Friday, July 21, 2006

Jaded Wanderlust

In their book Two For The Road Jane and Michael Stern write:

A quarter-century ago, the American landscape was very different from what it is today. We feel 150 years old to admit that when we started hunting for roadfood, there were no Wal-Marts, no Kmarts, no Home Depots, no Targets, no Outbacks, no Olive Gardens, no Red Lobsters, and no Starbucks. There was fast food, but it wasn't everywhere. This was a good thing.

Every place we went looked different. Today a lot of Connecticut looks like Arizona, which looks like North Carolina, which looks like Illinois. It is possible to crisscross the country and never eat, shop or stay in a strange place. This is not a good thing.

When I first came to America, I rejoiced at every opportunity I had to travel. Unless it was an unreasonable distance to drive, we drove and the standards for reasonable were quite unreasonable. Today I would fly instead. As much as I longed to see and discover new places, the utter uniformity of America soon dampened my wanderlust.

In time, I was no longer interested in visiting "just another city". In the absence of history of any significant antiquity, unless the natural geography made the place unusual there was not much else that attracted me. Growing up in India, where traveling a hundred miles in any direction led to discovering new cultures, languages, history and geography I expected to be transported more than the mere distance when I traveled and was much disappointed by my American travel experience.

My first trip back home after coming here was when outsourcing was gathering a huge momentum. The smallest city was getting to enjoy a bit of the action. Cyber cafes dotted roadsides around the country. I had opportunity to revisit some cities I had grown up in the 80s but had not visited since. I could not tell one apart from the other. The stark distinctions had grown blurred. We seemed to be headed the American way.

It was only the multitude of languages, cultures and traditions that kept our vibrant diversity alive even if precariously. In time call centers will move to the hinterlands bringing English in its wake.

Speaking and understanding the same language, will have a leveling influence on all factors that differentiate our people. To quote the Sterns "This is a good thing". However, the richly fulfilling experience that travel in India used to be will become a thing of the past and "This is not a good thing"

7 comments:

Ardra said...

How is J doing? Hope she is fine now...

ggop said...

You may enjoy Jim Kunstler's thoughts on suburbia and urban life in America on http://jameshowardkunstler.typepad.com/

-gg

FGary said...

While Walmartization is not desirable, some homogeniety is a good thing, in my opinion, and India could benefit from it. Without a common language other than English, if I am unable to communicate and have an exchange of ideas with my countrymen from different parts of the country, I am not sure what ties us together.

Heartcrossings said...

ggop - Thanks for the link !

sfg- I've lived in different parts of India growing up. Places where my native language was not spoken and the national language definitely not. There are ties that bind, even if tenuous and not obvious. It takes a while to discover them. As an outsider, I was the one trying to reach out, learning their language and customs and for my efforts, I was made part of the fold.

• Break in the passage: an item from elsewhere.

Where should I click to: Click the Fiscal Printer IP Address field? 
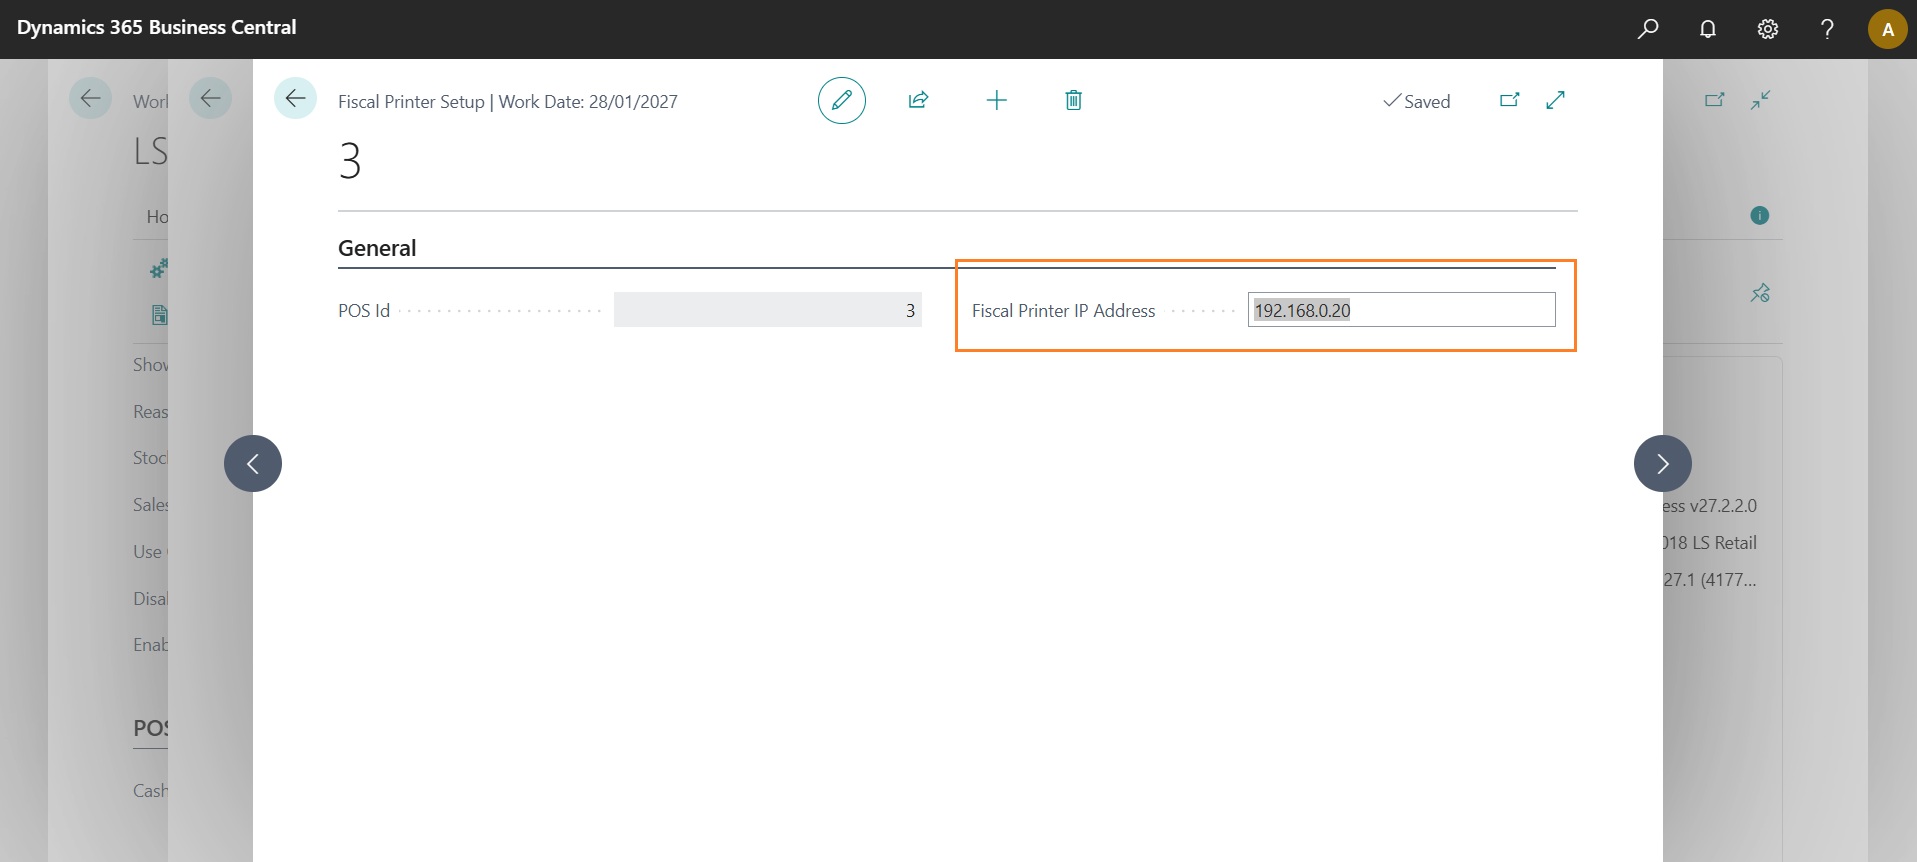click(x=1400, y=310)
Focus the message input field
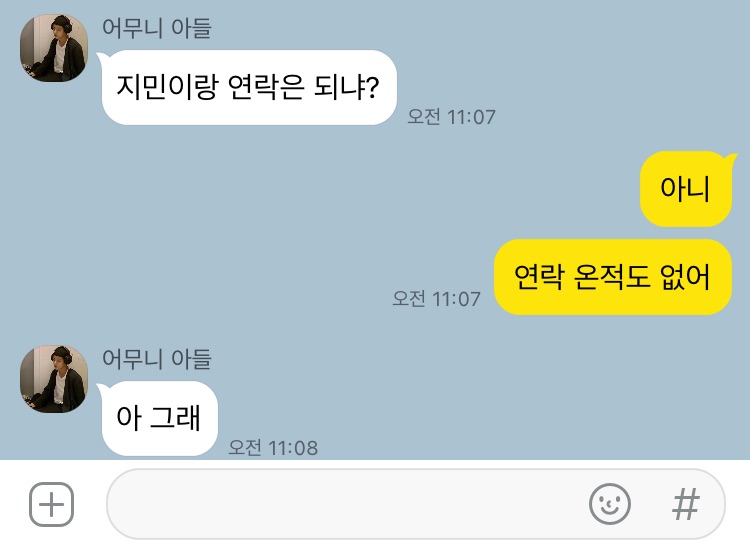750x547 pixels. point(416,504)
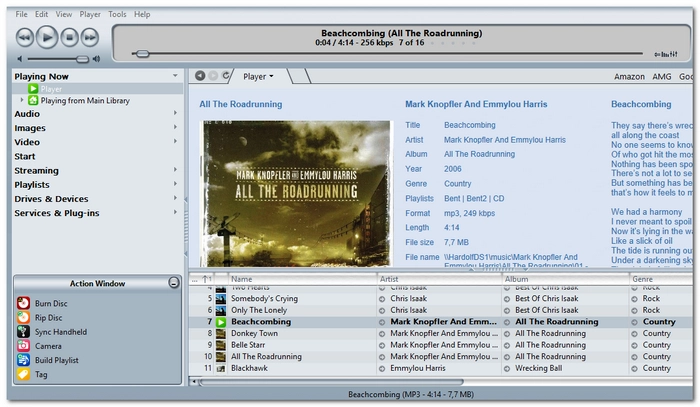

To me, India never represented a cohesive whole - that was the stuff of political rhetoric. Culturally and emotionally it was at best a loosely bound federation. That used to be the interesting part of travel. Sameness was never a problem, now it is.

Heartcrossings said...

Ardra - Thanks for checking on J. She is doing well now.

SFGary said...

Well yes and no :)That holds true for anywhere in the world. Lets say I move to a different country, for example the Bordeaux region, as my brother and I have been threatening to do for years, improve my French and lived like a local then I suppose over a period of several years I might identify as a Frenchman and the locals might "adopt" me. Alternately, I move to Himachal Pradesh as an example and refused to learn Hindi, the locals would consider me an oddity at best and outcast at the worst. I have the same skin color but there is nothing else to identify with; am I reaching here?

If as we agree India is a loosely bound federation then what is the national identity? IMO, if as in the U.S. we spoke the same language, and there is a reasonable amount of "sameness" to identify with in culture, religion etc there is a better chance for country to be unified.

Lets hope a coherent thought came through...

Heartcrossings said...

SFG - I agree about being an anomaly in Himachal when you look like the natives but don't talk or act like one of them. Assimilation was always a pain and I've lived a number of different Indian states - it was like being in a new country.

In the US, I like it that everything remains the same when I move from WV to TX - its very convenient for mundane everyday things but not when I seek the thrill of seeing something different. Even the aisles in Target are laid out exactly the same.